» **Instructions for the task**
Restate the records that follow word for word. Omit the images.
Segment Open
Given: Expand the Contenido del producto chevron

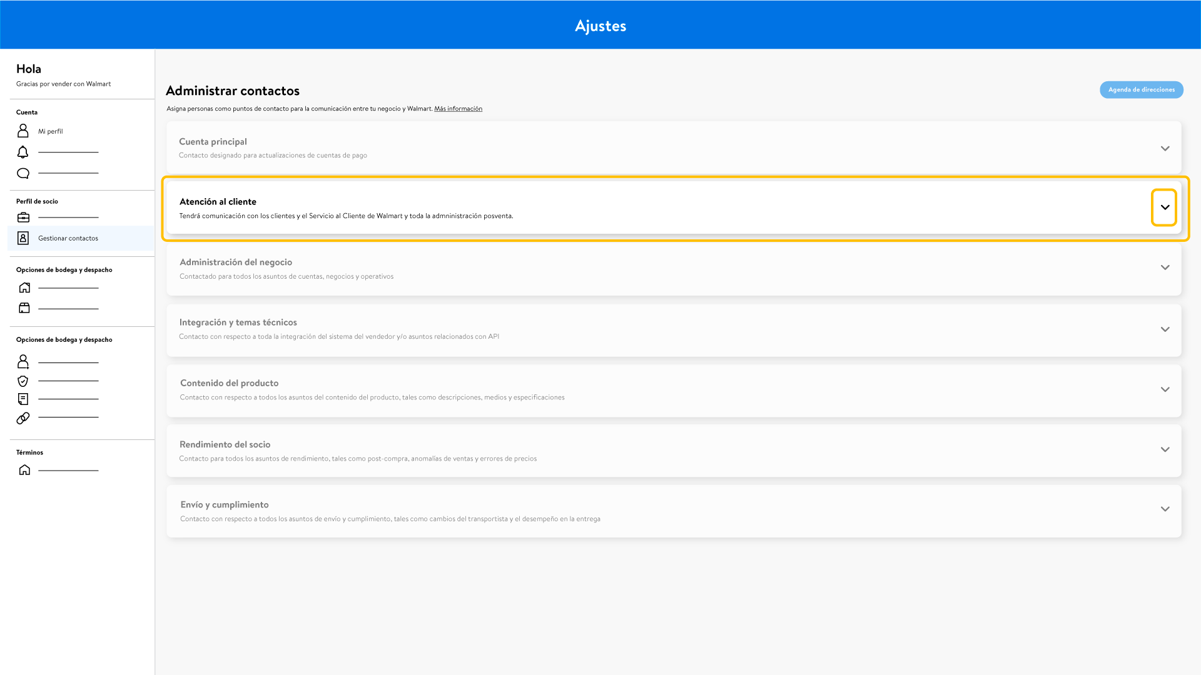Looking at the screenshot, I should (1165, 389).
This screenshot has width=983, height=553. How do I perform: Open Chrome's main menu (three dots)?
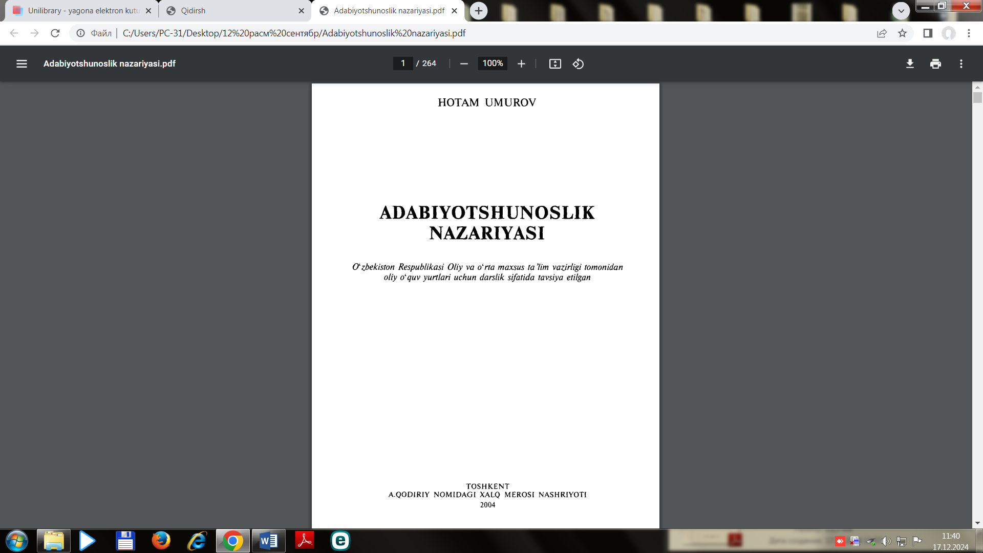coord(969,33)
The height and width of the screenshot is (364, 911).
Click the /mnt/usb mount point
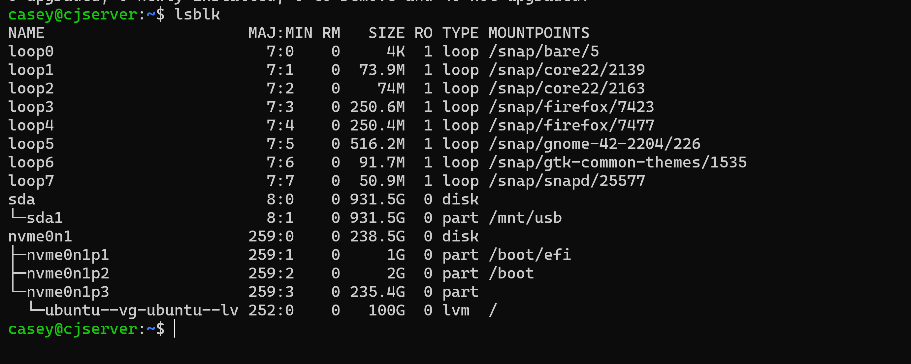525,218
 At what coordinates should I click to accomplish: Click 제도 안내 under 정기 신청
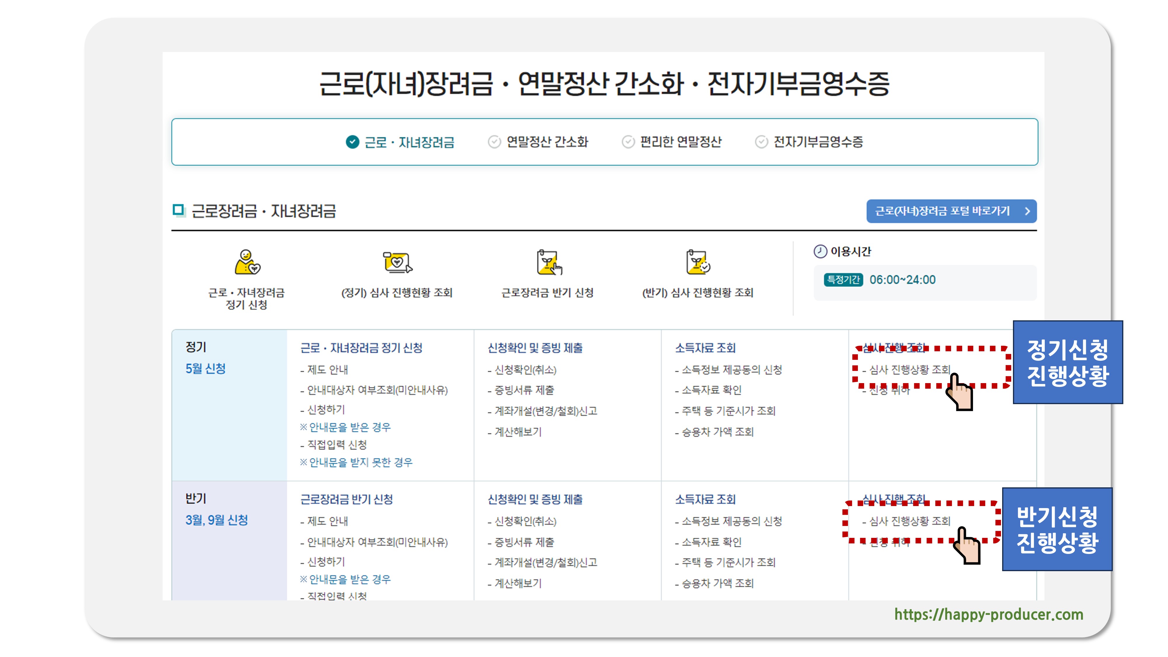pyautogui.click(x=327, y=370)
Segment Closed
» **Response to this exercise**
Given: Expand the Contenido del producto chevron

Looking at the screenshot, I should (1165, 389).
This screenshot has width=983, height=553. How do I perform: Open Chrome's main menu (three dots)?
coord(969,33)
The height and width of the screenshot is (364, 911).
Click the /mnt/usb mount point
525,218
 At what coordinates should I click to accomplish: Click 제도 안내 under 정기 신청
pyautogui.click(x=327, y=370)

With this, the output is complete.